• **演習用本文**

· · · · · · ·

【心理的安全性】職員室から始める安全・安心な学校(前編)

このようなことはありませんか?

児童生徒への指導が上手くいかないけど、
『指導力が不足している』と思われそうで、他の先生に相談できなかった。

会議中、「これで本当に良いのだろうか?」と違和感をもったけど、
『忙しいんだから会議を長引かせないでくれよ』と思われそうで、何も言わなかった。

「心理的安全性」が高まれば、このような対人関係上のリスクが減少し、教職員の対話と協働が実現できます

内容が理解しやすいように、理論的背景を省略しています。
詳しく学びたい方は、最後に紹介している書籍を参照願います。

このコラムは約3分で読めます。

目次

1 心理的安全性とは

安心して発言できる職場

「心理的安全性」の定義は

チームの中で、対人関係上のリスクを伴う行動をとっても安全であるという信念が共有された状態

Edmondson, A. C. (1999). Psychological safety and learning behavior in work teams. Administrative Science Quarterly, 44, 350-383.

難しい定義です・・・。

逆の「安全性が低い」を説明した方が分かりやすいと思います

例えば

例1
これはいじめなのか質問したいけど、『そんなことも知らないの?』と思われそうで質問できない

例2
保護者から間違いを指摘される事案があったけど、『できない先生』と思われそうで報告しづらい

例3
学年の会議で「この指導方針で大丈夫かな?」と思ったけど、『いつも否定する先生』と嫌われそうだから黙っている

例4
新しい取組を考えたけど、『あの先生のせいで、仕事が増える』と思われそうだから提案できていない

これらの不安(対人関係上のリスク)がなくなり、安心して発言できる状態を「心理的安全性」と言います

上記に対応させると

例1「ちょっと分からないので、教えてもらえますか?」

例2「すみません。報告したいことがあります。先ほど・・・」

例3「心配なことがあるのですが・・・」

例4「やってみたいことがあるのですが・・・」

このような素直な意見、素朴な質問が言える/聞こえてくる職場なら、教職員の対話が増え、より協働できるのではないでしょうか。

役職があったり、実績・経験が十分なら、言いやすいかもしれません(それでも気を遣いますけど)。

逆に、初任者、新任者にとっては、とても言いづらいことだと思います。これは誰もが経験していることですね。

どのような不安を抱くのか、4つの分類を見てみましょう。

4つの不安が、必要な発言を阻害する

不安
「無知」だと思われる不安

他の先生が当たり前に知っていることを質問したら、無知な人だと思われる

必要なことでも質問できず、よく分からないまま仕事を進める

不安
「無能」だと思われる不安

児童生徒の指導上の問題を報告したら、指導力が不足していると思われる

ミスを隠したり、相談できなかったり、大きなトラブルにつながる

不安
「ネガティブ」だと思われる不安

同僚の授業や指導について、問題点や疑問点を指摘したら、煙たがられる

これまでの教育活動を批判し、改善を提案すると、反抗的な教員だと思われる

議論を避け、重要な指摘ができず、組織としての成長が低下する
すべての校種に強くみられる不安で、特に中学校、高等学校が強い(三沢・鎌田、2022)

· · · · · · ·

心理的安全性の本文のうち、「例2「すみません。報告したいことがあります。先ほど・・・」」で始まり「どのような不安を抱くのか、4つの分類を見てみましょう。」まで続く部分を、「初任者」を「若手の先生」に置き換えて書き直せ。 記録は本文とは別の資料である。

· · · · · · ·

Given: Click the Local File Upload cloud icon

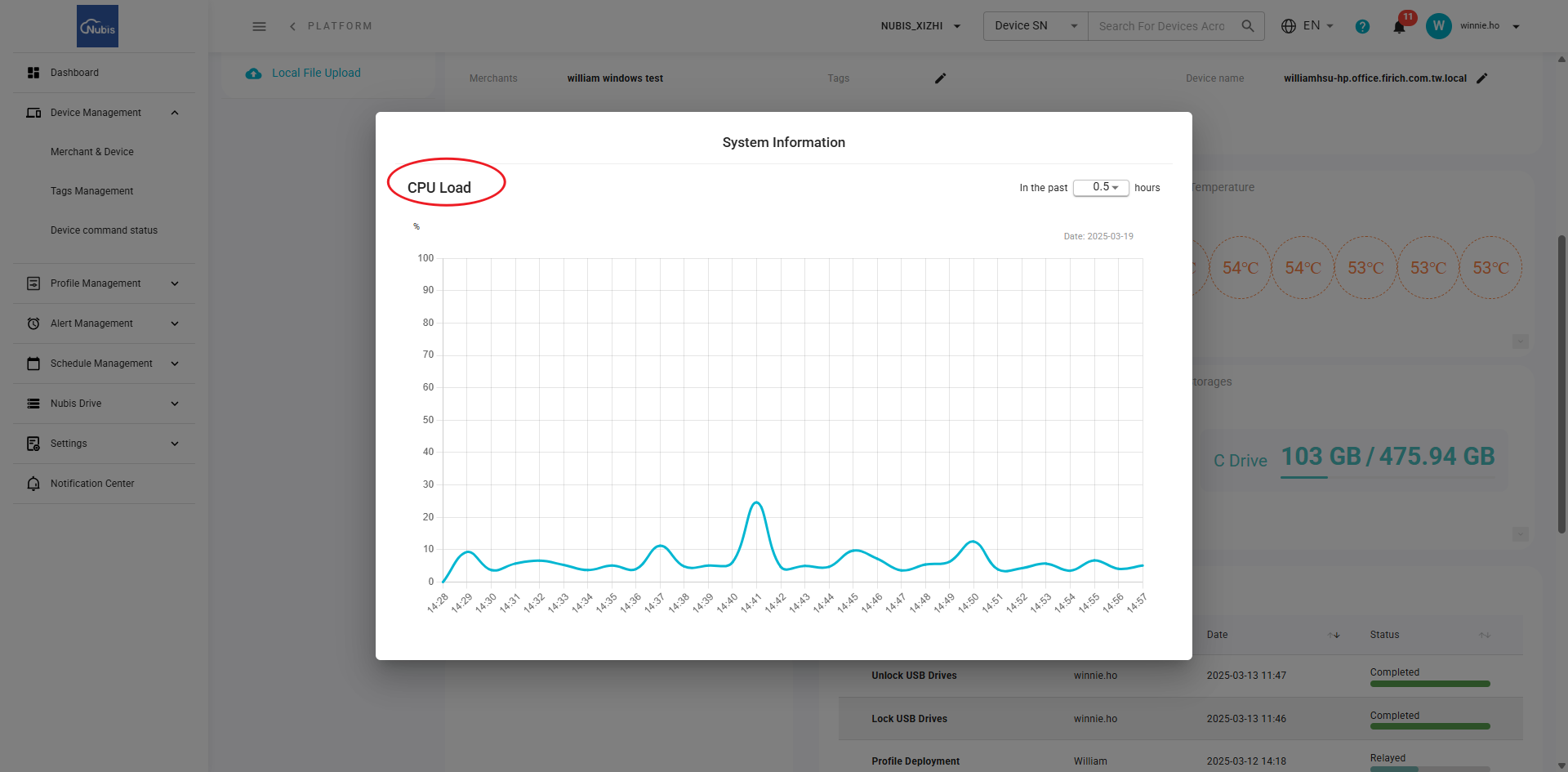Looking at the screenshot, I should click(254, 74).
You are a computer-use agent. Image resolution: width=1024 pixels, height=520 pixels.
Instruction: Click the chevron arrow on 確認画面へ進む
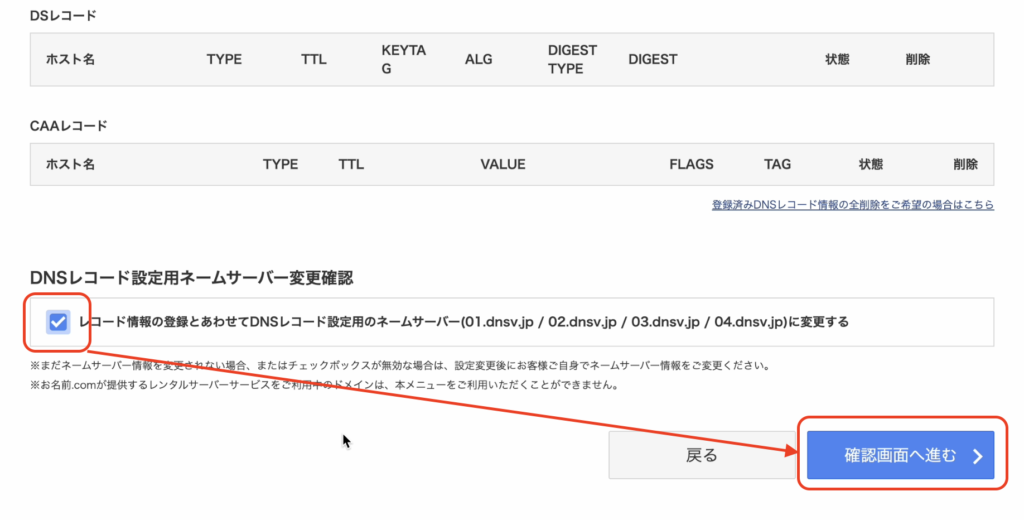pos(977,457)
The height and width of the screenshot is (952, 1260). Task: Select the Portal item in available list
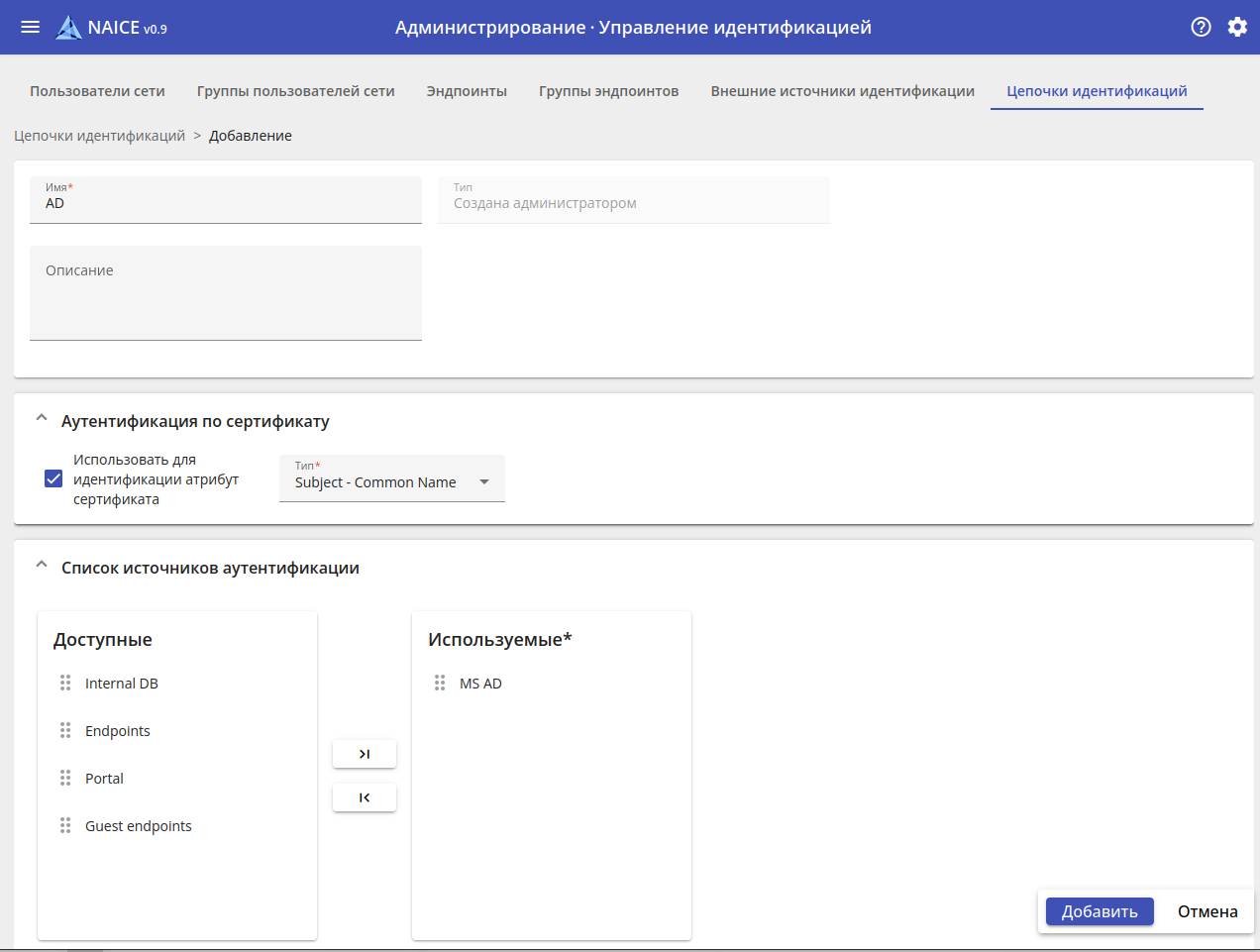(104, 779)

· · · · · · ·

• **作業結果**
例2「すみません。報告したいことがあります。先ほど・・・」

例3「心配なことがあるのですが・・・」

例4「やってみたいことがあるのですが・・・」

このような素直な意見、素朴な質問が言える/聞こえてくる職場なら、教職員の対話が増え、より協働できるのではないでしょうか。

役職があったり、実績・経験が十分なら、言いやすいかもしれません(それでも気を遣いますけど)。

逆に、若手の先生、新任者にとっては、とても言いづらいことだと思います。これは誰もが経験していることですね。

どのような不安を抱くのか、4つの分類を見てみましょう。